PARTS OF THE EXERCISE.
1. Answer these questions using the passage on 3Cdo:
(a) What training have the bolt-on army CS/CSS undergone?
(b) Which forces does the passage say were born out of the commandos?
(c) What is given as an example of what could go under the proposed light division structure?
2. Reproduce the portion of the passage on 3Cdo starting with "Been doing some" and going on through "the commando/para brigades.".

Been doing some reading and it turns out that TD’s “As Is” picture for 3Cdo is not quite as delineated as one might have thought.

The bolt-on army CS/CSS have all undergone Royal Marine training. They are effectively Royal Marines in all but name. If the same is true for the CS/CSS provided to 16AAB then I’d suggest that the British Army have almost lost those regiments into the commando/para brigades.

If we then reverse the clock a little and remember that commandos we’re essentially our special forces, out of which the SAS, SBS, paras and RM were born, we should really create a small light division consisting of 3Cdo, 16AAB, existing SF elements, and recently absorbed CS/CSS. All commanded under a single banner. That way the CS/CSS that is currently bolted onto each brigade can become native to the light division and deployed/scaled as required. I can then see all L118s (for example) going under this structure.

EXTRACTED RECORDS.

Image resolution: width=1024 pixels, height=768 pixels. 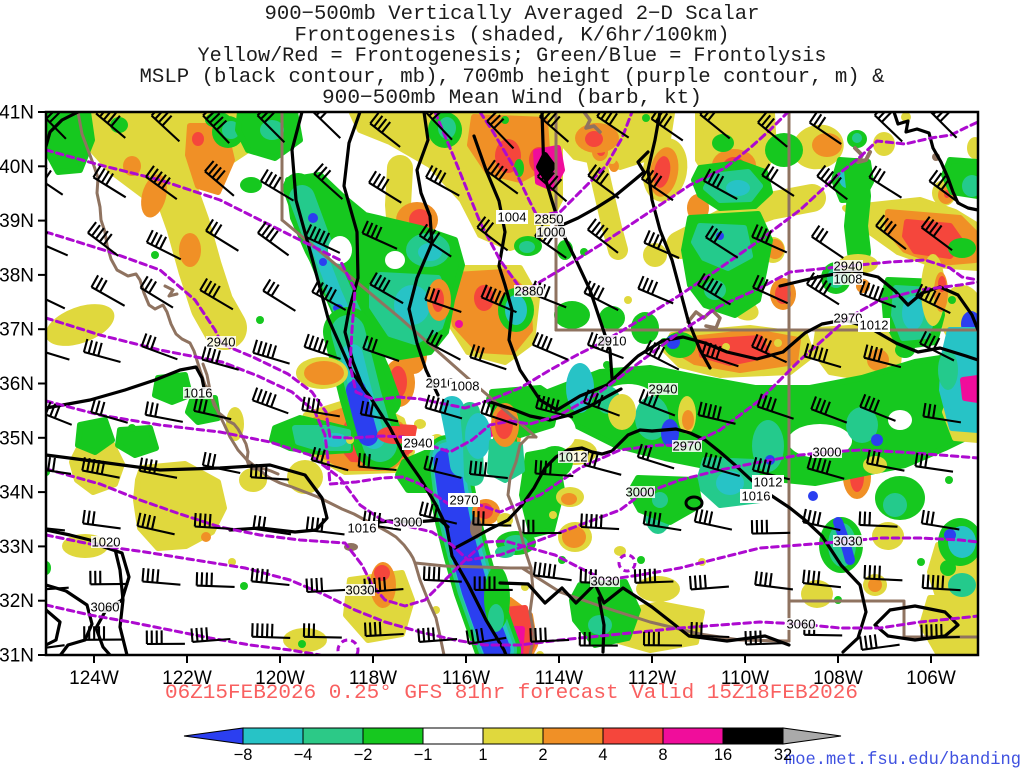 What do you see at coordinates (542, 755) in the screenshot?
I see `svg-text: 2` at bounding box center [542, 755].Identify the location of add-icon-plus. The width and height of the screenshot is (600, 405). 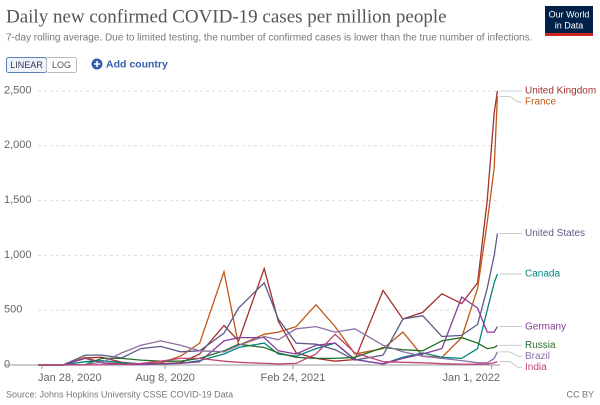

* * *

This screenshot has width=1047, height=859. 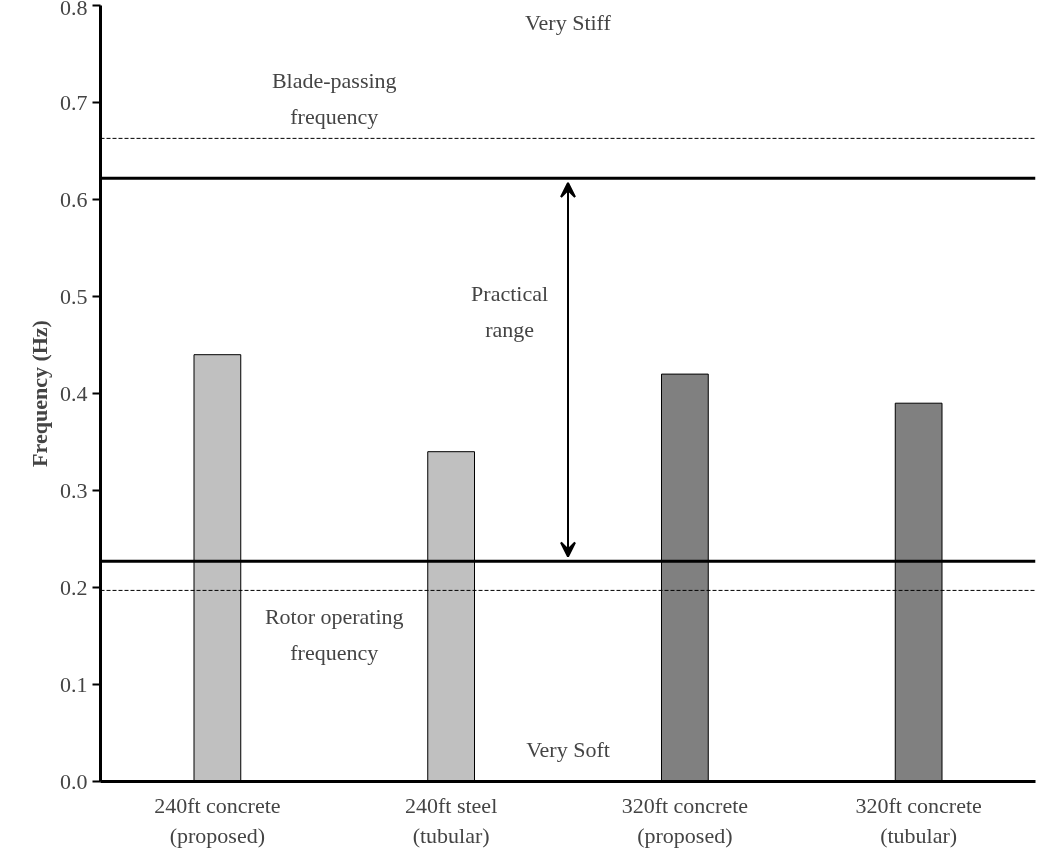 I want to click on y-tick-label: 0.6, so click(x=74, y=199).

ANSWERS FOR THE EXERCISE.
1.
(a) Royal Marine training.
(b) The SAS, SBS, paras and RM.
(c) All L118s.

2.
Been doing some reading and it turns out that TD’s “As Is” picture for 3Cdo is not quite as delineated as one might have thought.

The bolt-on army CS/CSS have all undergone Royal Marine training. They are effectively Royal Marines in all but name. If the same is true for the CS/CSS provided to 16AAB then I’d suggest that the British Army have almost lost those regiments into the commando/para brigades.